In still yet another implementation, a sequence of actions for fulfilling each selected route is dynamically determined based on characteristics of an individual repurposing center that receives the item. Dynamically-assigned actions may be prioritized within a given sequence based on considerations such as the physical layout of the repurposing center and/or the unique capabilities of the repurposing center. In still other implementations, techniques are employed to group items with identical routes to improve processing efficiency and to track such items as they move throughout a repurposing facility and are subjected to the various assigned processing actions.
The route selection engine 102 may include various submodules including a supply forecaster 104, a demand manager 106, and a route assignor 120. The supply forecaster 104 receives information from an enterprise hardware tracking system 118, for example. The enterprise hardware tracking system 118 manages hardware assets of the enterprise that are in active use at various facilities, such as by tracking characteristics such as hardware component type, time in-use, expected lifetime (e.g., hardware retirement policies of the enterprise), and/or planned actions for the hardware items that indicate when the hardware assets may be shipped to the repurposing center(s) 114 of the enterprise. For example, an enterprise policy may provide for upgrading employee laptops every 3 years and/or an operator may indicate that all servers in a given datacenter are going to be upgraded at a future time (e.g., December 2022). Collectively, this information is indicative of future hardware supply at the repurposing centers 114 (e.g., storage warehouses), including the specific hardware items that are expected to be received, predictive time of receipt for each hardware item, and the subcomponents existing within each hardware item that are available for harvest and reuse. Using this information, the supply forecaster 104 generates forecasts of incoming warehouse assets. In some implementations, the supply forecaster 104 receives real-time customer return information and is therefore able to add incoming customer-returned hardware to the forecasted supply.

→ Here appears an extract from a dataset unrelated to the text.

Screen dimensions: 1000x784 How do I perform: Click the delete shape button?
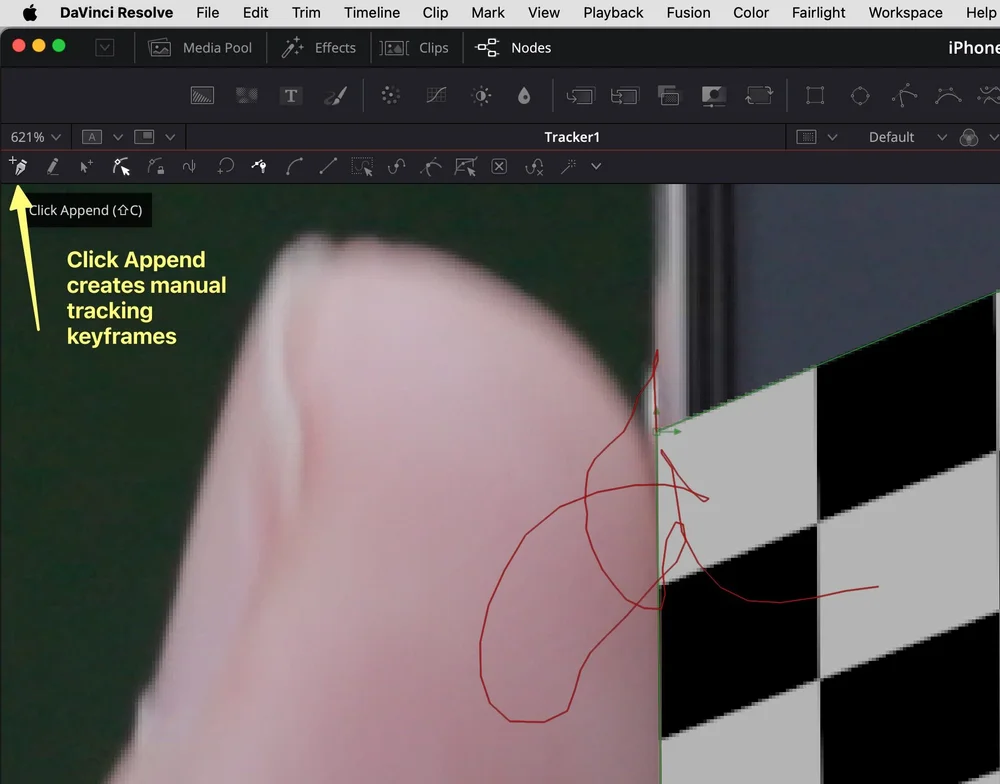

A demand manager 106 tracks the current demand for different types of hardware items from various suppliers that receive goods from the repurposing centers 114. Depending on the type of enterprise, such demands may be generated by enterprise-internal suppliers and/or enterprise-external suppliers. For example, an enterprise-owned datacenter may request 100 sticks of RAM of a given type to be stocked as spare parts available for repairs to existing equipment on an as-needed basis. Alternatively, third-party (enterprise-external) suppliers may have pending purchase requests or sales orders waiting to be filled. The demand manager 106 performs frequent re-assessments of existing demand.
The supply forecasts generated by the supply forecaster 104 and the demand assessments generated by the demand manager 106 are provided to a route assignor 120 that, in turn, use the supply forecasts and demand assessments to identify one or more candidate routes for each incoming item in the forecasted supply. A route value assessor 108 performs an assessment of value associated with each of the identified routes. For example, a server may (among other options) be (1) resold as-is; (2) refurbished (upgraded) and re-sold; (3) re-used as-is within the enterprise; (4) upgraded and re-used within the enterprise; (5) harvested for parts; or (6) disposed of. All of these different routes are associated with different costs, benefits, and impacts to the enterprise, customers, or other parties, such as cost-savings and/or profit margins as well as different impacts on the environment.
According to one implementation, the route value assessor 108 computes, for each route option, a positive value metric that is based on both a carbon equivalent savings (sustainability) metric and a monetary value metric (e.g., in terms of cost savings or profit). The route value assessor 108 uses these two metrics to select the route with a highest total value, where value is based on a combination of estimated carbon equivalent savings and profit/cost savings. In another implementation, the route value assessor 108 identifies and selects a route option that jointly maximizes the carbon equivalent savings metric and the monetary value metric. Other implementations of the route value assessor 108 perform various types of multivariable optimization, some of which may be based on additional variable(s) in addition to or in lieu of those shown. In some implementations, the route value is determined based on the type of use (e.g., if the product could be directed to a high priority customer), the timeframe for processing the item for the repurpose, and other considerations.
In other implementations, routes are selected based on prioritization rules. For example, the tracked demand information may indicate that a first 100 components of a certain type are to be routed for inventory at a first facility and then, as soon as it is projected that this request is filled, routes are selected to fulfill other existing requests.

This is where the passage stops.